Sostuvo que la demandada resultó responsable exclusiva del otorgamiento del préstamo de dinero a ciberdelincuentes a través de su plataforma digital debido a que no adoptó medidas de seguridad y que él es un profesional recibido en 2025 que tiene conocimientos básicos de herramientas virtuales.
También aseguró que es cliente de Tarjeta Naranja X desde aproximadamente 2009 y que usa dicha tarjeta para diversos consumos (alimentos, seguros, electrodomésticos, impuestos, servicios) que siempre abonó, sin registrar jamás situación de mora y que nunca solicitó un crédito.
Respecto del presunto hackeo, declaró que el 19 de marzo del año pasado quiso ingresar al home banking de Banco Nación, donde le depositan sus haberes como empleado de la Superintendencia de Riesgos de Trabajo, pero le pidieron un cambio de contraseña. El mismo día -siempre según el denunciante- quiso entrar a la app de Tarjeta Naranja para ver si estaba emitido el resúmen de su tarjeta de crédito, a la cual habitualmente accede con su huella a mediante su teléfono celular, pero no pudo hacerlo porque su cuenta estaba bloqueada.
Dijo que entonces le pidieron una validación de datos y que al comenzar a hacer esto último se le habilitó la cámara del teléfono celular y se le pidió primero una selfie de frente y de dorso, y luego volver a configurar su huella. Finalmente, pudo entrar a la cuenta.
Una semana después, volvió a tener inconvenientes con las mismas aplicaciones y se tomó las fotografías otra vez. Al entrar, aseguró que descubrió que los ciberdelincuentes habían solicitado un préstamo por $2.700.000 de la billetera virtual de Tarjeta Naranja X, que se acreditó en su cuenta de Mercado Pago y luego fue transferido a diferentes personas.
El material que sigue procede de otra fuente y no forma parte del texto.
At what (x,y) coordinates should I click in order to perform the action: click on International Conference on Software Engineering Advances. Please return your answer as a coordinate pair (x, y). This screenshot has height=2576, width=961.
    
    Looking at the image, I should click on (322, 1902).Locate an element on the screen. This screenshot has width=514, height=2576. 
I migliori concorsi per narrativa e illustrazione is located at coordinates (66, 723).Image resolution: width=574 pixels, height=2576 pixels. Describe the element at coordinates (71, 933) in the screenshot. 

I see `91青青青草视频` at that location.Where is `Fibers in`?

Por ese motivo, formuló una denuncia ante la Unidad Judicial de Delitos Económicos y paralelamente reclamó ante la empresa, que le notificó que no daría curso a su reclamo porque se había producido un robo de contraseñas con el que no tenía nada que ver.
La prueba clave: la pericia informática
Cuando el abogado inició la demanda, la empresa sostuvo que el préstamo había sido tramitado cumpliendo rigurosamente con los protocolos de validación de identidad multifactor.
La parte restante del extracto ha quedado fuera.